By Nimmita Maharaj, Diversity and Transformation Director Anglophone Africa at Schneider Electric

When curating sustainability programmes, you’re putting together all the elements that make up your company’s sustainable initiatives, presenting it in an organised fashion that allows others to access it. This could mean creating a website with links to key information or creating an e-mail newsletter with updates on new projects and events.

Businesses need to keep an eye on future sustainability trends. Sustainability programmes must be flexible and adaptable and keep trend with technologies that can take us one step closer to establishing a sustainable future.

A culture of sustainability for businesses

Sustainability in organisation attract and retain top talent. Many millennials (and even older generations) are interested in working for companies that are committed to impacting society and the environment.

Furthermore, it encourages innovation within the company by providing opportunities for workers to suggest new ideas or initiatives that align with their values.

The concept of sustainability can extend beyond the environment

Sustainability initiatives often focus on the environment; however, other issues can also be addressed through (sustainability) best practices. These include:

  • Social justice – addressing inequality and discrimination.
  • Accessibility – making spaces more inclusive to people with disabilities or other special needs.
  • Economic stability – ensuring people have access to quality healthcare, education, housing, food security, etc.

Why diverse perspectives help improve sustainability programmes

Diverse perspectives identify new opportunities and allow us to better understand our employees’ needs and motivations. This in turn enables organisations to provide more fulfilling careers that bring value to both employees and business.

Sustainability is good for the environment, your bottom line and can improve employee morale.

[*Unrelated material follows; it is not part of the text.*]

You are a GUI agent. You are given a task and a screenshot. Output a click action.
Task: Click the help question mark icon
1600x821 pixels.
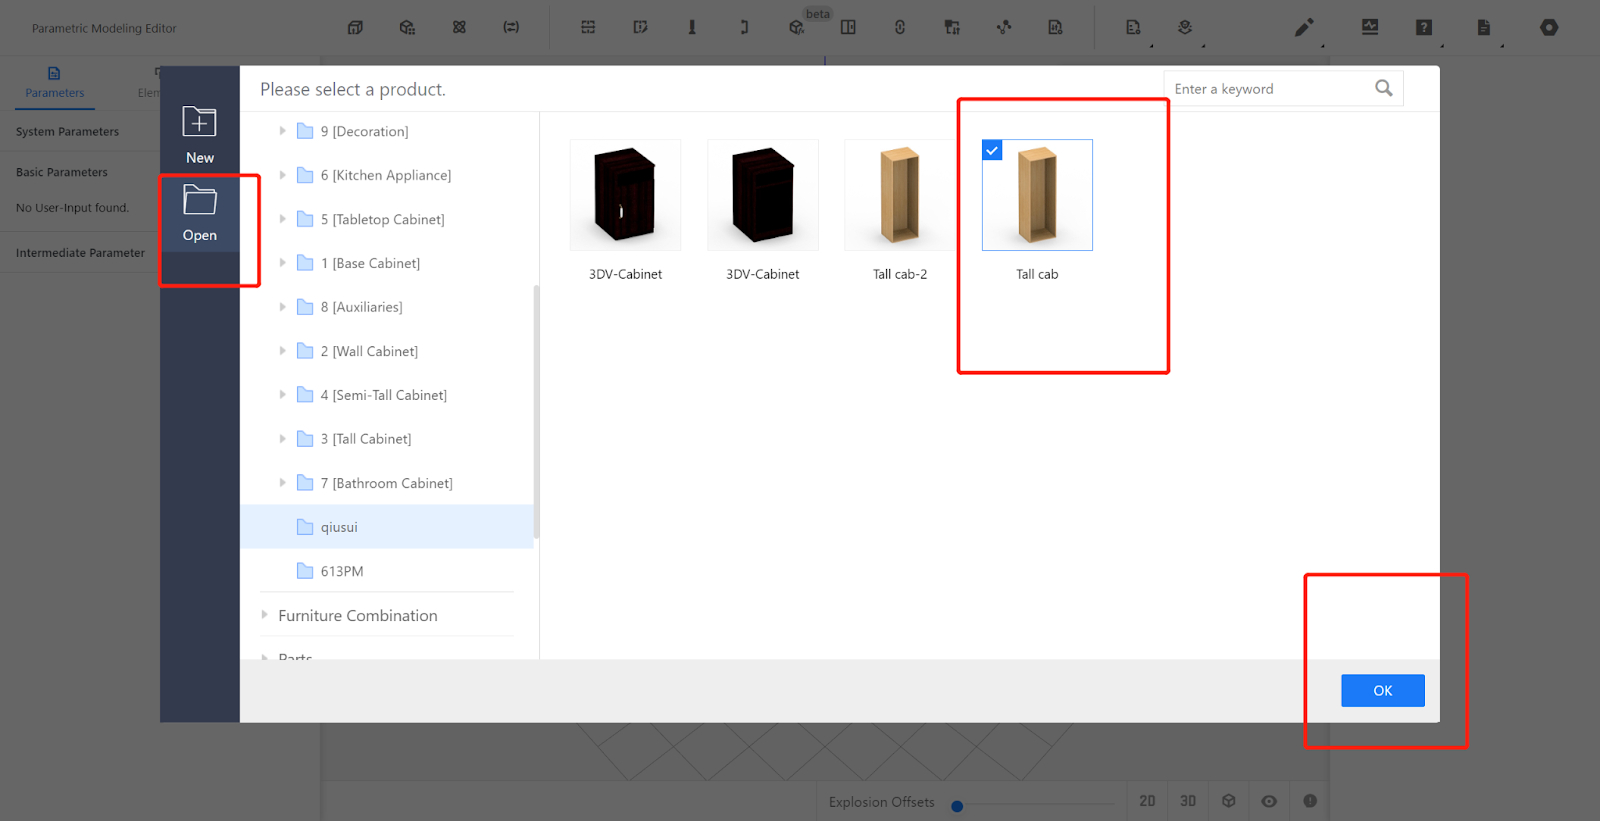click(x=1424, y=28)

In addition, it makes customers happy and builds community support.

Components of sustainable learning plans

Looking at sustainable learning programmes, should be based on three components: alignment, personalised learning, and return on investment:

  • Alignment means that the organisation’s goals, objectives, and culture are in line with the content of the learning programme.
  • Personalised learning sees each employee receiving training relevant to his or her role within the company. This can be difficult if your company has hundreds or thousands of employees. However, even if you have a large workforce, it’s possible to customise learning programmes relevant to specific job roles or functions within the company.
  • Return on investment (ROI) is how much money an organisation saves by implementing a sustainable learning programme. The ROIs for sustainable learning programmes vary depending on the type of training involved and whether it’s mandatory for all employees.

In summary, we believe by working together and sharing different perspectives on sustainability, we can better prepare ourselves for the challenges of tomorrow.

At Schneider Electric, we are committed to achieving sustainable development in our clients’ businesses by bridging progress and sustainability through education and training for all. Our VoluteerIn platform enables active volunteering in civic engagements to strengthen social inclusivity. In addition, Schneider Electric Foundation for Sustainable Development provides training and entrepreneurial programmes to help people gain skills, seek work, or start their own companies in the energy sector.